▸ **HOW TO COMPLETE THIS TASK**
Your answer must be the exact lines from the one with "Collapse the Téléchargé section" to the end of the data, both included, with no pictures.

(Stored data)
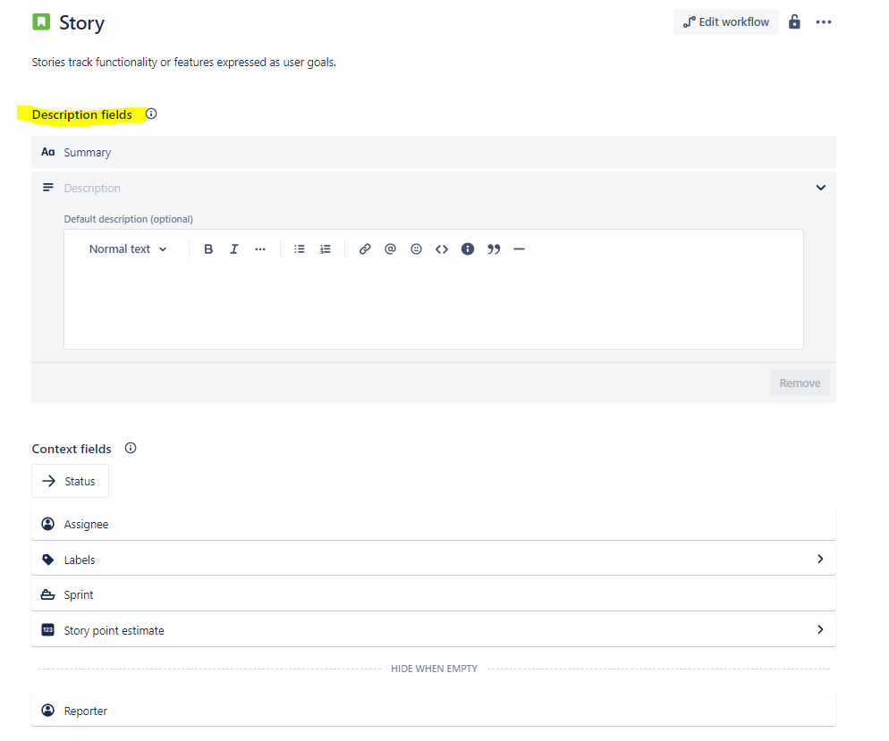Collapse the Description field section
Image resolution: width=889 pixels, height=741 pixels.
click(820, 188)
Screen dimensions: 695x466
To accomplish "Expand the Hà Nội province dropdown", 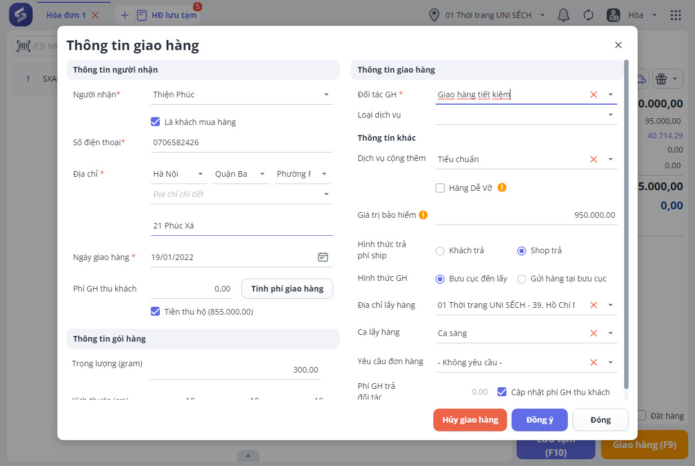I will pos(200,174).
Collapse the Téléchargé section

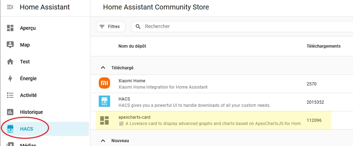(x=103, y=68)
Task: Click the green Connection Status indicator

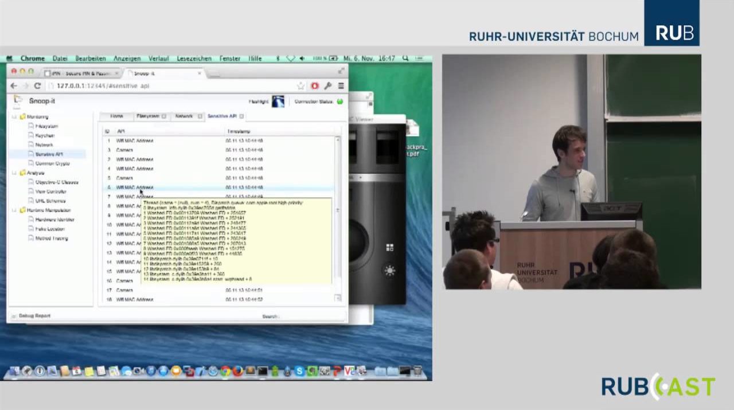Action: click(340, 101)
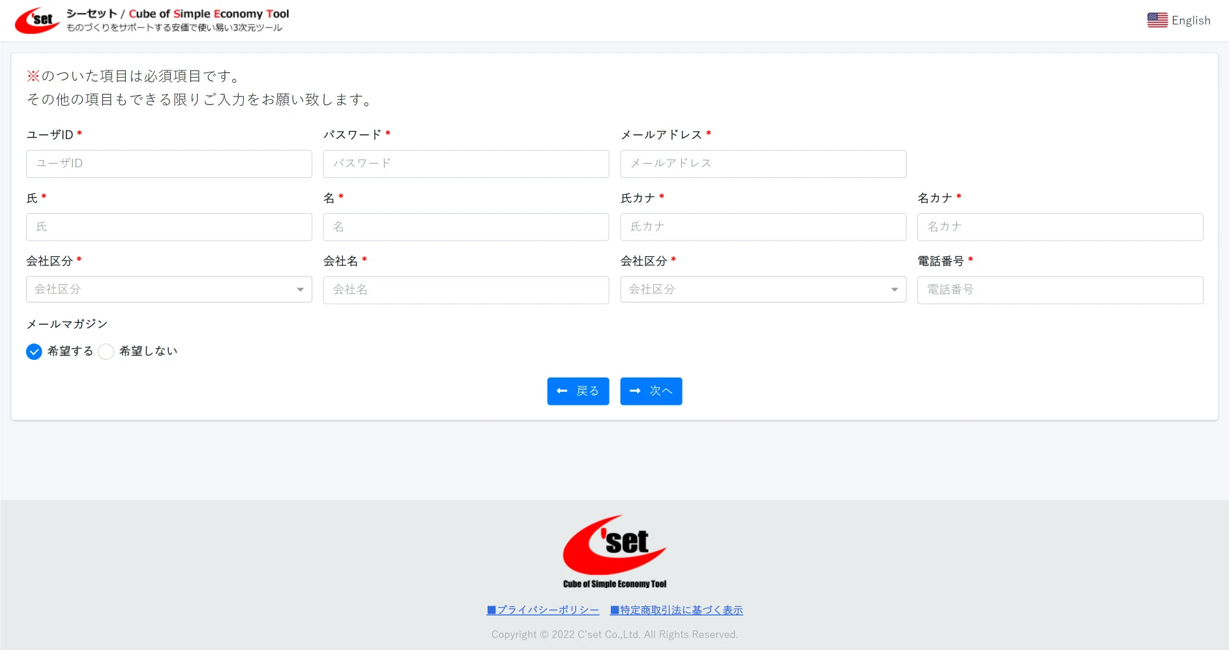The height and width of the screenshot is (650, 1229).
Task: Open the プライバシーポリシー link
Action: 542,610
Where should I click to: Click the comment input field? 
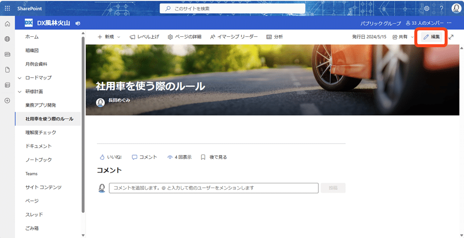click(x=214, y=188)
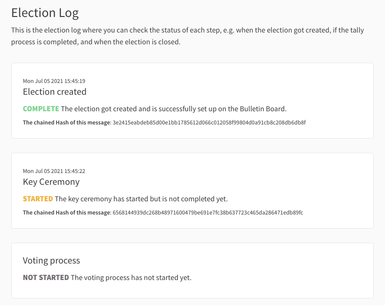Image resolution: width=385 pixels, height=305 pixels.
Task: Click the chained hash label in Election created card
Action: (67, 123)
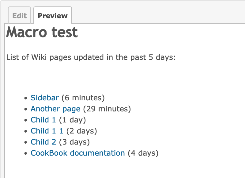
Task: Click the '(1 day)' age text
Action: pyautogui.click(x=72, y=120)
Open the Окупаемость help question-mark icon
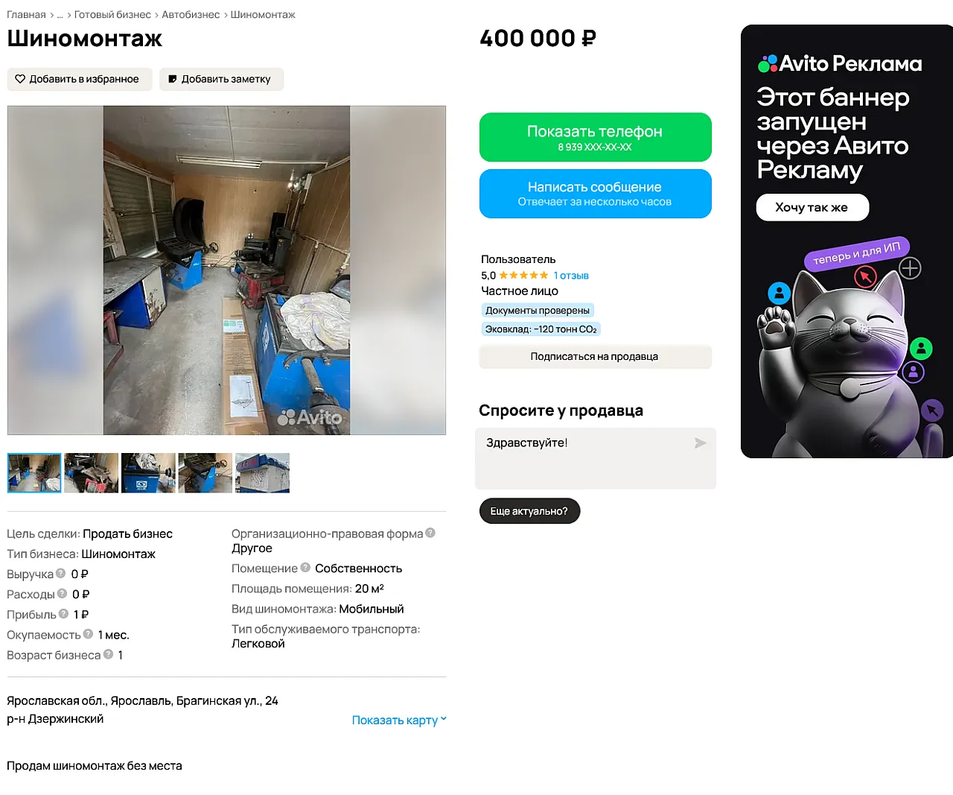Viewport: 953px width, 795px height. 89,634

▸ **TASK OUTPUT**
Collapse the Téléchargé section

(x=103, y=68)
Task: Click the green Connection Status indicator

Action: click(340, 101)
The height and width of the screenshot is (650, 1229).
Task: Open the プライバシーポリシー link
Action: 542,610
Where should I click to: Click the comment input field? 
click(x=214, y=188)
Image resolution: width=385 pixels, height=305 pixels.
Task: Click the chained hash label in Election created card
Action: (67, 123)
Task: Click the '(1 day)' age text
Action: pyautogui.click(x=72, y=120)
Open the Окупаемость help question-mark icon
Viewport: 953px width, 795px height. 89,634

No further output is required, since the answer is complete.